学校裏サイトに振り回され続けている教育関係者

 最近の報道によれば、文部科学省は、学校裏サイトでネットいじめや子どもの犯罪被害・加害が相次いでいるので、ネット監視を強化したり、ネット監視の指針資料集の策定に乗り出すという。
 この文科省の動きに、私としては小中高の学校現場の教員ならびに学校長への同情を禁じえない。現在の学校裏サイトは、以前より見守り、指導が難しいから大変だ。

 子どものインターネット利用、とりわけ携帯電話やゲーム機などモバイル・インターネット機からのインターネット利用の責任は学校ではなく、家庭・保護者である。パソコンからのインターネット利用なら話は別だが、トイレやお風呂でもできるケータイなどモバイル・インターネット利用では、教員は見守りや生徒指導など不可能だ。

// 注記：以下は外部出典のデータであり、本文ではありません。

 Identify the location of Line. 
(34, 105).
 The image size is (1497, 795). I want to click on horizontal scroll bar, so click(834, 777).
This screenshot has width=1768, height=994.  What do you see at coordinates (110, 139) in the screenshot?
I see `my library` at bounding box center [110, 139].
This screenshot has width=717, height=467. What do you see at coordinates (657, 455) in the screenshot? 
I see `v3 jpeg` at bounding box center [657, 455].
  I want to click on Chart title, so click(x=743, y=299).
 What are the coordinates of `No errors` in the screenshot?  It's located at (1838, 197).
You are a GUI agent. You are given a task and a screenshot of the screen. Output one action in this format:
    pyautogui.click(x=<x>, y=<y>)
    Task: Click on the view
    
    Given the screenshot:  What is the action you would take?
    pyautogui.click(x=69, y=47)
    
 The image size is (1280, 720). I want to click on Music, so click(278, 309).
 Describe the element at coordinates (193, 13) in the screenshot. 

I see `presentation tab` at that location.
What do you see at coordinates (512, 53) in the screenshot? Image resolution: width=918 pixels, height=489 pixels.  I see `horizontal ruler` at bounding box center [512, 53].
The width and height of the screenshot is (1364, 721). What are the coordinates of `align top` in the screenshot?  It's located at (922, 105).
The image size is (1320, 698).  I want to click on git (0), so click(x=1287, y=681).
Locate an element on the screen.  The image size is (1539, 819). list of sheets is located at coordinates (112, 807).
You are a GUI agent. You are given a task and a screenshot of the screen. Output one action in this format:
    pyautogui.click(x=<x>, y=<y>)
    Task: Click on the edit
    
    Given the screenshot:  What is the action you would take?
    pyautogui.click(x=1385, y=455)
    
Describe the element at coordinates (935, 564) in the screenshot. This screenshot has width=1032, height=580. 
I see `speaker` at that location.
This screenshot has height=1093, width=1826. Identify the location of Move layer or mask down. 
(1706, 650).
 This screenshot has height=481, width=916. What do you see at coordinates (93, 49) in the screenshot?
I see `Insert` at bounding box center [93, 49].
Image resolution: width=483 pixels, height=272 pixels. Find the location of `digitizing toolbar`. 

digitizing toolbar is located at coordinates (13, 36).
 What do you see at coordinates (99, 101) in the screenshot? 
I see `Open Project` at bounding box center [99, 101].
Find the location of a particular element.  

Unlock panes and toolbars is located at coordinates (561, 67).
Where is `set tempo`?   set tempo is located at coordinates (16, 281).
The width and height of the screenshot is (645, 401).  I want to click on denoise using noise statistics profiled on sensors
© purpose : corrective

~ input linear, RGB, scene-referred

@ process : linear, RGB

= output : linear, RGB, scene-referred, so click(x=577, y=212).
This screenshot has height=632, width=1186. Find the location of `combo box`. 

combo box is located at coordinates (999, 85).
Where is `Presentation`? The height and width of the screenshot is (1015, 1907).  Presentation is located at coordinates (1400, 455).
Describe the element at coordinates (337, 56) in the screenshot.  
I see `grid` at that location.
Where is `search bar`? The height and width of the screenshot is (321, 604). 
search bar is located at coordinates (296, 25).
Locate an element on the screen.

 文科省の方針が現場の教師への、ネット監視や生徒指導面での負担増となりそうで私は現場の先生方に同情するしかない。ネットいじめや子どもを犯罪に巻き込むような機器と情報商品の販売や買い与えをしている保護者や業者への働きかけを文科省は、もっと真剣に行うべきで、現場の教員に圧力をかけるだけでは根本解決にはならないだろう。

 本来業界の指導に当たるべき総務省は、妙な内部委員会を作って、青少年へのスマートフォンの普及はさほど進まないだろうとかスマートフォンを利用する青少年がWi-Fi接続などしないだろうなどと甘いことを言っているが、お笑い種だ。「5メートル以上の津波は来ないだろう」といっていたどちらかさんと同じにならないように願いたいものだ。

 ところで子どもに限らず大人の世界でも有害情報への人気はしばしば機器の普及、販売を加速させる。例えば、出会い系サイトや学校裏サイト人気は、ケータイの青少年への普及に役立った。装いを新たにして再び勢いをつけ始めた学校裏サイトは、コミュニティ・サイトという新たな衣をまとい文字に代わる動画投稿というネットパトロールしづらい形でスマートフォンに乗って広がる可能性が高い。そんなリスクに、教育現場を支える教員だけが立ち向かうのはかなり無理があろう。

 ケータイ時代に、日本の子どもネット社会に根を張った「いじめ、ワイセツなど有害情報発信」遊びはこの十年地下でかたちを変え成長している。ネットパトロール業者も「看視がしづらくなった」「かつての学校裏サイトは、わかりやすかった」とグチっているのだ。看視できなくなった学校裏サイトはなくなった、消えたと報告し、その報告書を受けて、子どものネット遊び問題は解決に向かっていると安心宣言をした県教委もある。現状を甘く考えている教育関係者は問題だ。